An Orangeman who was promoted to a senior role more than two decades after killing his wife is under pressure to resign.
Stephen Fulton (77) was appointed worshipful grand master of Cookstown LOL No3.
However, the decision has caused outrage.
He was jailed for shooting his spouse Corien Fulton in the head in 1999 after she threatened to leave him.
The Grand Orange Lodge of Ireland is remaining tight-lipped about the controversy.
“We won’t be making any comment at this time,” it said.
But Orange Order sources have expressed disbelief at the situation.
“People elect whoever they want locally, it’s a decision for local branches,” one member explained.
“There is very mixed feeling about this, but the widespread belief is that they have got this wrong. No rules have been broken as such, but Mr Fulton should resign.”
The former Royal Irish Rangers part-timer was caged for killing his wife.
Fulton was sentenced to five years for manslaughter after Omagh Crown Court accepted “his actions had been substantially impaired by a classifiable mental disorder”.
He moved back to Cookstown and rejoined the Orange Order upon his release.
While he has his supporters, sources told this newspaper there is a growing realisation he cannot remain as the most senior Orangeman in the Co Tyrone town.
“Some people knew about his past, and some did not,” one source explained.
“But a lot of members think he should step aside, (that) he shouldn’t have been elected in the first place.”
It’s understood Fulton was one of the few people who put his name forward for the role.
If he refuses to stand down, members will have to wait until the ballot opens again next year to oust him.
At the weekend Fulton insisted he had paid for his crime.
“It happened over 20 years ago and I’ve did my time,” he said.
“Someone from within the Orange Order has been on to you and betrayed me.

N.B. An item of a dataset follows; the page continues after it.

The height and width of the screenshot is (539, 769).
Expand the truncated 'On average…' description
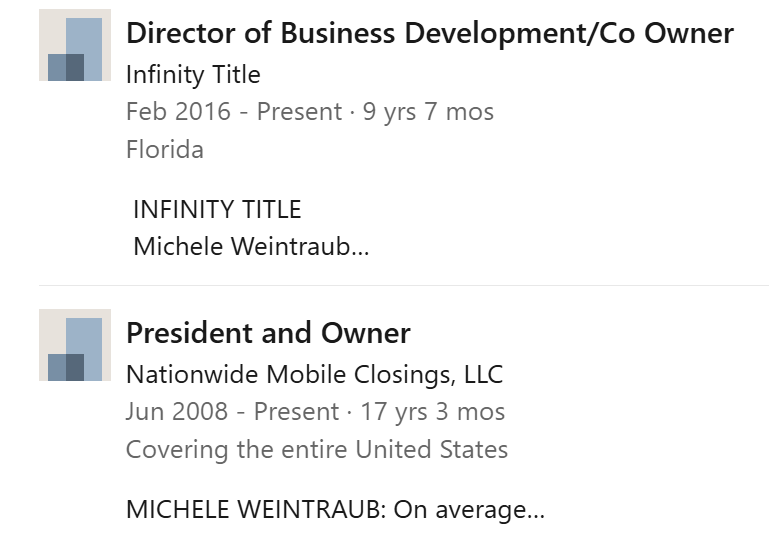(335, 510)
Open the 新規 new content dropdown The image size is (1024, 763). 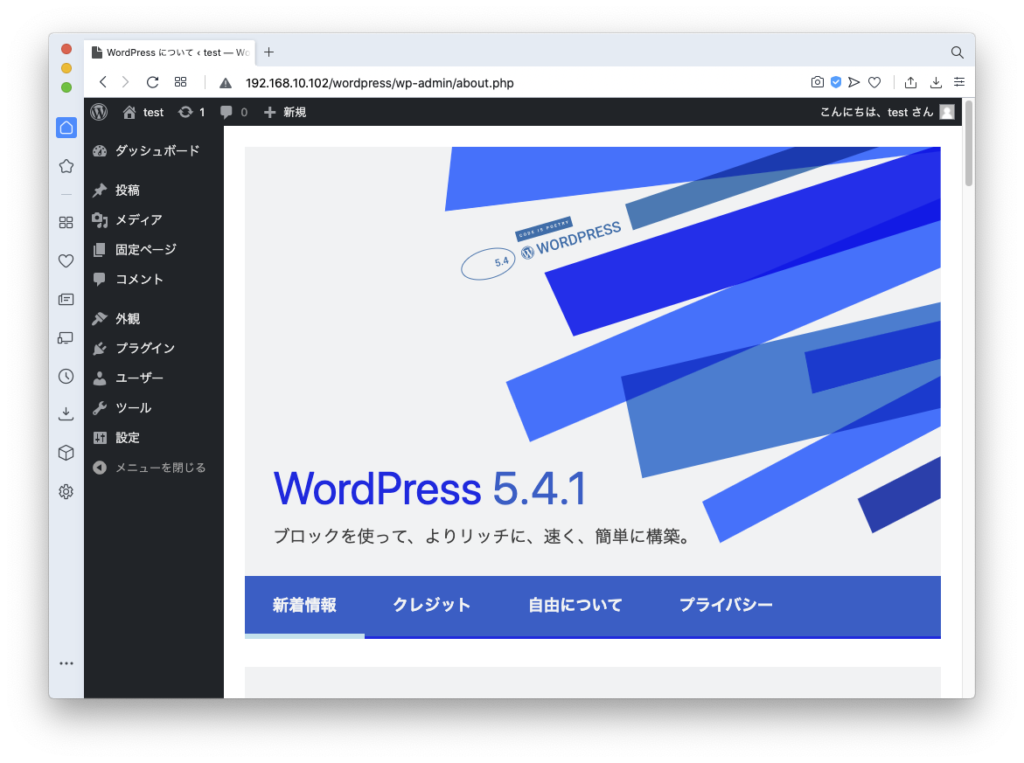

I don’t know what else to say.”
Fellow Orangeman Trevor Carson defended his friend, who “has paid his debt to society”. He described him as “a good man”.
Fulton’s wife was 20 years his junior.
He blasted her at the home they shared at Old Rectory Heights in Cookstown in June 1999 after she revealed she was leaving him for another man.
The trial judge described her removal of her wedding ring in the bedroom where she was shot as “the final straw which precipitated” the shooting.
“You have killed a comparatively young woman and for that the public interest requires that you be punished notwithstanding the medical report before me and the provocation under which you acted,” Mr Justice Gillen added.
The verdict and sentence was criticised at the time by Women’s Coalition leader Monica McWilliams.